Your objective: What the task requires is each entry, restated exactly.

Exercise data:
----

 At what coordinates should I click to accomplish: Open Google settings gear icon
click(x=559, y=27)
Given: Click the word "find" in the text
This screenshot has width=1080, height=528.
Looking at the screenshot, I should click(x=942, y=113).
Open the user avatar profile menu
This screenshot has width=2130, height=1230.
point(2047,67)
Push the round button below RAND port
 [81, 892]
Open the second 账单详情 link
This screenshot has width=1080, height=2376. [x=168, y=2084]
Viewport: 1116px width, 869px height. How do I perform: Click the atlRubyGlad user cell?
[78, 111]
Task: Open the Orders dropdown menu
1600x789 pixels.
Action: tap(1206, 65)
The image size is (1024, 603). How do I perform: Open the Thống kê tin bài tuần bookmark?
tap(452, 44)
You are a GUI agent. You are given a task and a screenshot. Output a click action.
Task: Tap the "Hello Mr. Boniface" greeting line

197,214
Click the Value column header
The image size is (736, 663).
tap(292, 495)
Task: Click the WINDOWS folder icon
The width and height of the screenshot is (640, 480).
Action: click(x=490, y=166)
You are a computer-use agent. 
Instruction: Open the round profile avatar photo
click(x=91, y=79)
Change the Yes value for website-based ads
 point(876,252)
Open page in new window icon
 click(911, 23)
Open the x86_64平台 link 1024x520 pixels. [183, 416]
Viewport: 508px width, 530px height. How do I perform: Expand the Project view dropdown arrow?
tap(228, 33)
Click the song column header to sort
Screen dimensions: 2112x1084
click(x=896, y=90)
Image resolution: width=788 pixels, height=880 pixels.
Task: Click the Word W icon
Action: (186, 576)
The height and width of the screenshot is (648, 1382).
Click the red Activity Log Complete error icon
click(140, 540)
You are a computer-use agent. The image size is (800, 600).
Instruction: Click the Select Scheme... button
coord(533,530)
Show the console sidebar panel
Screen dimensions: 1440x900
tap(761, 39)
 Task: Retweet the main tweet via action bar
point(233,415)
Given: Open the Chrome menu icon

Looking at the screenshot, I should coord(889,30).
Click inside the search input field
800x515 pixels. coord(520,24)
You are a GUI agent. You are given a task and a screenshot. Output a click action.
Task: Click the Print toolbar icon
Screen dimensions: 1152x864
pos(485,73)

----

Exercise response:
 At what coordinates should I click to accomplish: Open Google settings gear icon
click(x=559, y=27)
Given: Click the word "find" in the text
This screenshot has width=1080, height=528.
Looking at the screenshot, I should click(x=942, y=113).
Open the user avatar profile menu
This screenshot has width=2130, height=1230.
point(2047,67)
Push the round button below RAND port
 [81, 892]
Open the second 账单详情 link
This screenshot has width=1080, height=2376. [x=168, y=2084]
Viewport: 1116px width, 869px height. How do I perform: Click the atlRubyGlad user cell?
[78, 111]
Task: Open the Orders dropdown menu
1600x789 pixels.
Action: tap(1206, 65)
The image size is (1024, 603). How do I perform: Open the Thống kê tin bài tuần bookmark?
tap(452, 44)
You are a GUI agent. You are given a task and a screenshot. Output a click action.
Task: Tap the "Hello Mr. Boniface" greeting line

197,214
Click the Value column header
The image size is (736, 663).
tap(292, 495)
Task: Click the WINDOWS folder icon
The width and height of the screenshot is (640, 480).
Action: click(x=490, y=166)
You are a computer-use agent. 
Instruction: Open the round profile avatar photo
click(x=91, y=79)
Change the Yes value for website-based ads
 point(876,252)
Open page in new window icon
 click(911, 23)
Open the x86_64平台 link 1024x520 pixels. [183, 416]
Viewport: 508px width, 530px height. How do I perform: Expand the Project view dropdown arrow?
tap(228, 33)
Click the song column header to sort
Screen dimensions: 2112x1084
click(x=896, y=90)
Image resolution: width=788 pixels, height=880 pixels.
Task: Click the Word W icon
Action: (186, 576)
The height and width of the screenshot is (648, 1382).
Click the red Activity Log Complete error icon
click(140, 540)
You are a computer-use agent. The image size is (800, 600).
Instruction: Click the Select Scheme... button
coord(533,530)
Show the console sidebar panel
Screen dimensions: 1440x900
tap(761, 39)
 Task: Retweet the main tweet via action bar
point(233,415)
Given: Open the Chrome menu icon

Looking at the screenshot, I should coord(889,30).
Click inside the search input field
800x515 pixels. coord(520,24)
You are a GUI agent. You are given a task and a screenshot. Output a click action.
Task: Click the Print toolbar icon
Screen dimensions: 1152x864
pos(485,73)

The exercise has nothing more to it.